You may not want to believe that there is a God, but you do. People who do not believe in God do not fear going to hell. They do not ask whether the God they do not believe in will forgive them. Anyone who does has psychological issues which have nothing to do with atheism or agnosticism. It simply isn't rational.
Nor is it rational to demand 100% proof for whether or not there is a God- or for that matter, for anything else. We've tried over and over to get you to at least think rationally about that, but you refuse. You say that no amount of evidence would lead you to believe in God, and I believe you, because the issue isn't whether or not there is a God. The issue is to whether you can get rid of the anxiety by achieving a level of certainty which simply is not available for anything. It is impossible to prove anything to a 100% certainty.
If you are psychotic, I can't help you. I'm not qualified. If, as I believe, this entire matter is OCD, then I can help you only if you are willing to helped. But your refuse to let me help you. You insist on your obsessions. Yousimply ignore everything I or anyone else in the Group say and say the same things in responseover and over, repeating yourself in an endless cycle as if there were nobody else involved in the conversation but you.
You choose to think irrationally about the matter. You choose to demand an impossible standard of proof. You are therefore responsible for the result. We have done everything possible to convince you to think ratinally, but you simply refuse.
I do not believe that you even understand the arguments for and against the existence of God. But again, that's not really the issue. The issue is making the anxiety stop, and the only way to make the anxiety stop is to absolutely, conclusively, and once and for all achieve 100% proof that there either is or isn't a God. Or, alternatively, you can fight your OCD and accept that the anxiety isn't going to stop, and deal with the question rationally. You will never have 100% certainty in this life that there is a God, and you will never have 100% certainty that there isn't. You have to do what the rest of the human race does, and form your opinion on the basis of where you see the evidence leading you. Yes, it is possible to rationally consider the evidence and reach the conclusion that it is impossible to decide either way. But in that case, you need to accept what I am about to say next.
If you do not trust in Christ as your Savior, then no, you will not be forgiven for anything. You will go to hell. That risk comes with the territory if you end up being an agnostic. It is predicated on the assumption that, as St. Paul says in Romans 1, ample evidence exists of God's existence to satisfy anyone who asks the question in good faith.
That trust- faith- can come only as a gift, through the Word. But thatis a different thing from believing whether or not there is a God. Certainly faith is impossible unless you believe that God exists. But anybody can reach that conclusion by weighing the evidence. Again, it goes without saying that to require 100% evidence is to decide in advance not to believe that there is a God.
To the person who believes, all sins are forgiven without exception.

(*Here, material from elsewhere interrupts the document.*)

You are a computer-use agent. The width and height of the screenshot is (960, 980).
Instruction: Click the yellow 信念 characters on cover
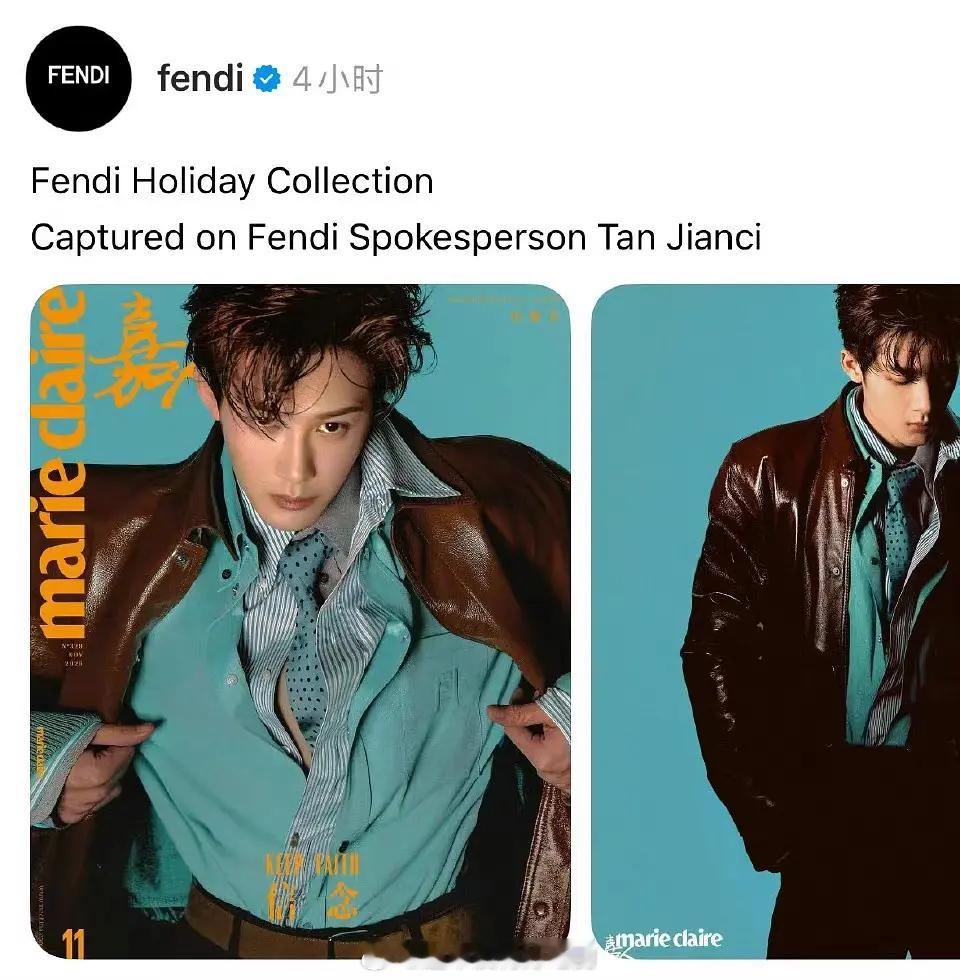pos(312,902)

Not wanting to have a Christian threapist (but being willing to have a non-Christian one) isn't a matter where a question of forgiveness even arises. Like demanding 100% proof before you will accept that there is a God, it is simply another way of deciding in advance that you're not going to believe, not because of the evidence but because you just don't want to.
And if you don't want to, fine. But going to hell if you're wrong comes with the territory. Nobody makes you not want to.
> If I trust God to forgive me for not wanting the doubt to stop ( which do u think is OCD?) and not wanting to have a Christian therapist. Will he forgive me? I don't know why I want these things? Today I am going to try not to stress and hang on to Jesus. This isn't a promise to anyone but him.
No where is he telling me how to trust a God I barely believe exists. Secondly isn't he basically saying faith ( which is the same as trust, right) is a gift so why is he telling me to trust if he knows I wasn't given that gift?